SOURCE EXCERPT:
--------

Maintaining Your Car at 100,000 Miles: Key Items to Replace at this Maintenance Interval


These days people are keeping their cars longer than ever before. In fact, according to the latest statistics from R.L. Polk Co, the average car on the road is now almost 11 years old. There are several reasons for this striking statistic. However the most obvious reason is the fact that the economy took a nose dive in late 2008. So if you are like the millions of people electing to drive their cars beyond the 100,000 mile mark, it would be wise of you to invest the money into getting the proper maintenance needed at this integral moment in your car's life.

Before diving into the biggest maintenance project of your vehicles life, be sure to consult with the maintenance schedule for your vehicle. Since every vehicle is different, many items may or may not apply to your car. If you have lost or manual or are otherwise in doubt, don't be afraid to read on or ask your local reputable auto shop for advice. In addition to this, most auto manufacturers have made copies of the owner's manual available online. Below is a general guide to what a typical car needs maintained at the 100,000 mile mark.


Fluids are the lifeblood of your vehicle. Over time, dirt and debris can begin to clog and overwhelm your engine and its parts eventually leading to an expensive repair. In addition to this, many fluids have additives that lose their effectiveness over time. So it makes sense that replacing them with new and clean liquids will help to ensure that you can drive your car for another 100,000 miles. For most cars it is recommended that the oil, transmission fluid, coolant, power steering fluid, and brake fluid all get completely replaced. In some cases, certain fluids will reside in a permanently sealed reservoir for which replacement is not necessary or possible.


Your vehicle's serpentine belts are made of a special kind of rubber designed to work in a hot engine compartment. However, this does not mean that they will last forever. When inspecting the belts look for signs of cracking, missing ribbing, or just general brittleness. If you see any of these signs it means that it is time to replace them with a fresh belt.


Timing Belt and Water Pump

Besides changing your oil, this maintenance task is probably one of the most important items that you can do because the damage caused by a broken timing belt on interference engines can be extremely costly to fix. Statistically speaking, there is a really good chance that your timing belt will eventually break. Even though this maintenance item is costly (both time wise and money wise), do not put off getting your timing belt replaced. And since you are going to all of the trouble to have this replaced, you might as well have the mechanic replace the water pump too. In some cars, a new timing belt tensioner will also be required as part of this maintenance item.

--------

STATED TASK 1:
Please answer these questions about the car maintenance article, one line each:
(a) According to the statistics from R.L. Polk Co, how old is the average car on the road?
(b) Which signs on a serpentine belt show that it is time to replace it?
(c) Which part does the article suggest having the mechanic replace along with the timing belt?
STATED TASK 2:
Carry on the car maintenance article from the point where it stops.

SUPPLIED MATERIAL:

--------

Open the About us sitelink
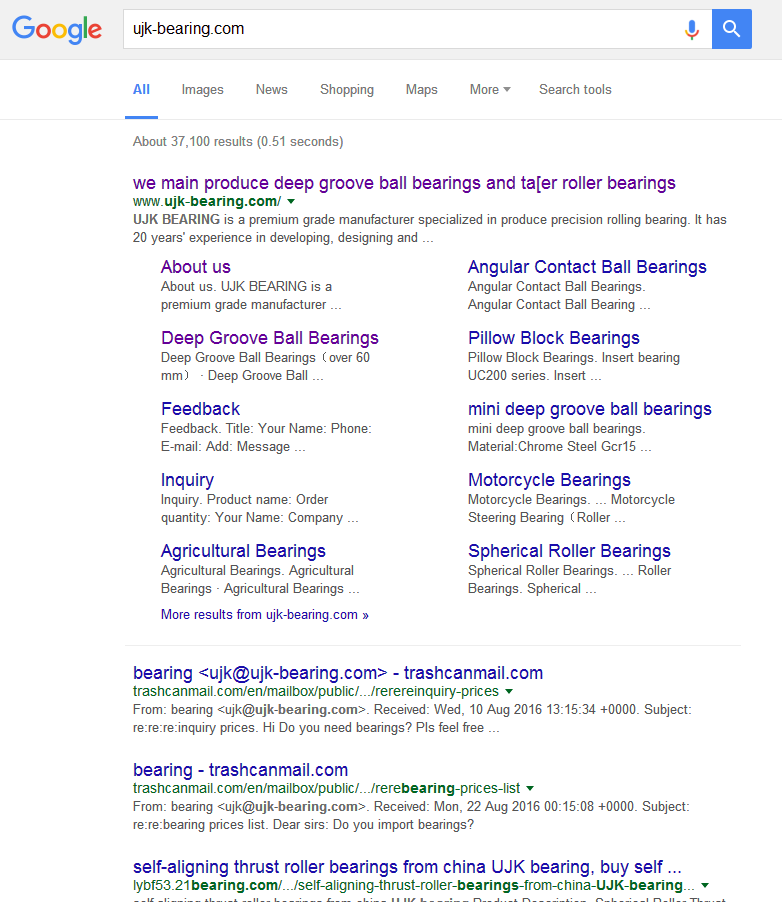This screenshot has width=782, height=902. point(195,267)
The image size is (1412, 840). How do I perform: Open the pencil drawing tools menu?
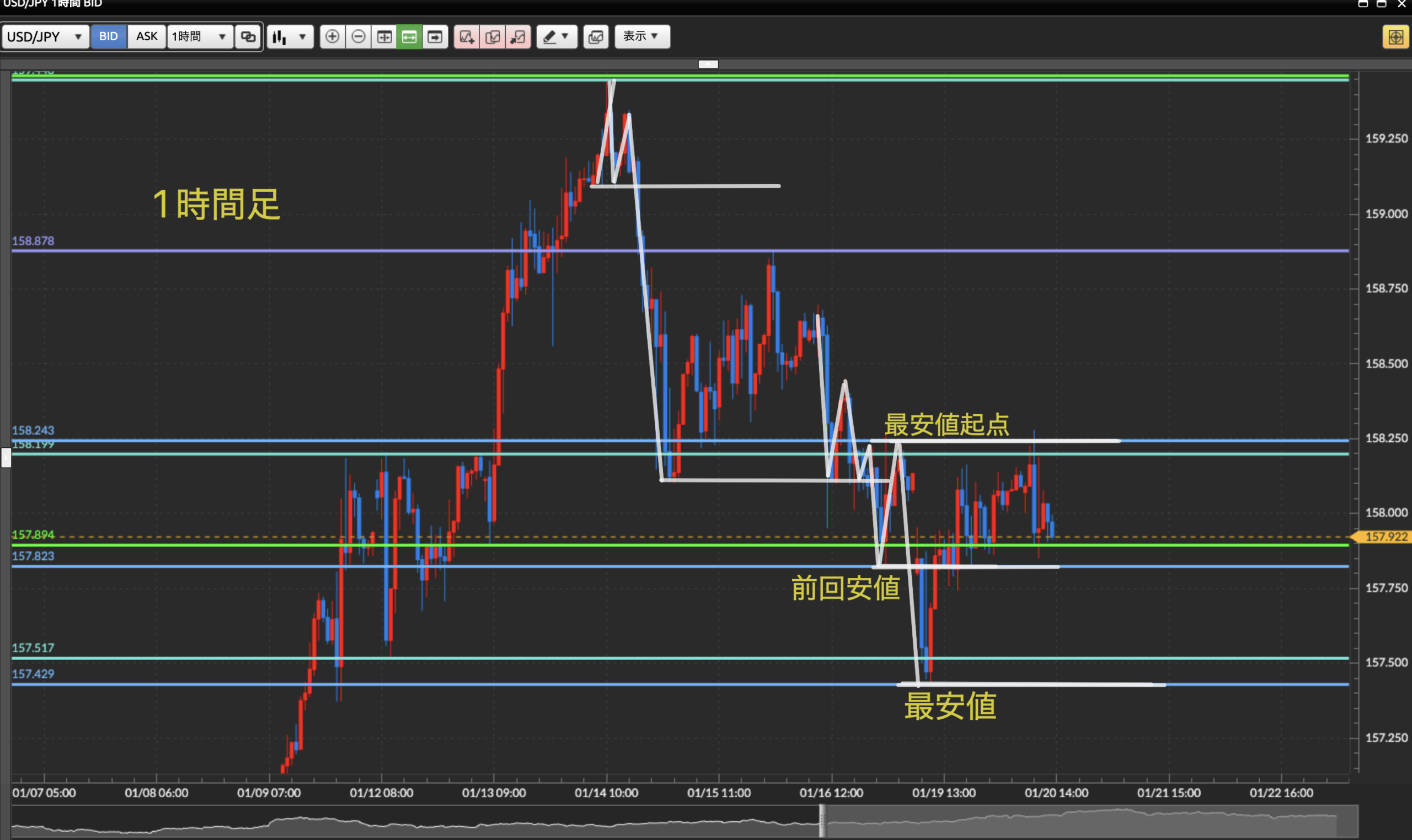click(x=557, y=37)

--------

EXPECTED OUTPUT 1:
(a) Almost 11 years old.
(b) Cracking, missing ribbing, or general brittleness.
(c) The water pump.

EXPECTED OUTPUT 2:
Tires and Brakes

Since your vehicle's tires are the only thing that actually touches the pavement, it is vitally important to ensure that they are in good working order. Check the tire's inflation level as well as tread depth. Inspect them for signs of uneven wear, cracking, and bulging. Don't forget to rotate them either. If the tires have uneven wear, or the vehicle is pulling to one side, it may be time for an alignment too.

Along with tires, your brakes are another vitally important piece of equipment that requires maintenance. Check your pads and/or shoes to make sure that there is plenty of material left to keep you stopping in the future. If you have disc brakes, inspect the rotors for signs of uneven wear, pitting, or warping. If you see any of those items, it might be a good idea to have them turned. You should go ahead and replace the brake pads if you have to have your rotors turned.


Other Things to Inspect or Replace

In addition to belts and fluids, most auto manufacturers recommend replacing a few other items as well. For instance, changing out your spark plugs is a relatively easy task that should be part of the 100,000 mile maintenance. Don't be afraid to change the car's fuel filter, air filter, and PCV valve too. If your car is particularly old, it is probably time to replace the cap and rotor as well.

While you are under your car changing the oil, you should inspect the undercarriage for signs of rust and other damage. If there are signs of rust, hopefully you caught it early enough to get it taken care off properly. Another thing that you should do is to go ahead a lubricate all of the moving joints and hinges on your car. This includes things like the door and seat hinges.

And finally, it is a good idea to inspect all of the rubber hoses located under your hood. This includes the coolant and oil lines as well as vacuum hoses and fuel lines.

How Much Does the 100,000 Mile Maintenance Cost?

Since the 100,000 mile maintenance is the largest and most in-depth of all of the maintenance intervals, it is also the most expensive. Still though, paying for maintenance will save you a lot of money and headaches in the long run. If you have an interference engine did you know that repairing one damaged from a broken timing belt could cost you upwards of $3,000 to repair? Given that proposition, getting the maintenance will sound like a good deal. The chart below outlines the typical costs of many of the items that need to be maintained at the 100,000 mile mark.

DIY Cost
Mechanic Cost
Oil Change
Coolant Flush
Transmission Fluid
Brake Fluid
Power Steering Fluid
Serpentine Belts
Timing Belt & Water Pump
Brake Pads/Shoes
Fuel Filter
Air Filter
PCV Valve
Spark Plugs
$0 (if you have the tools)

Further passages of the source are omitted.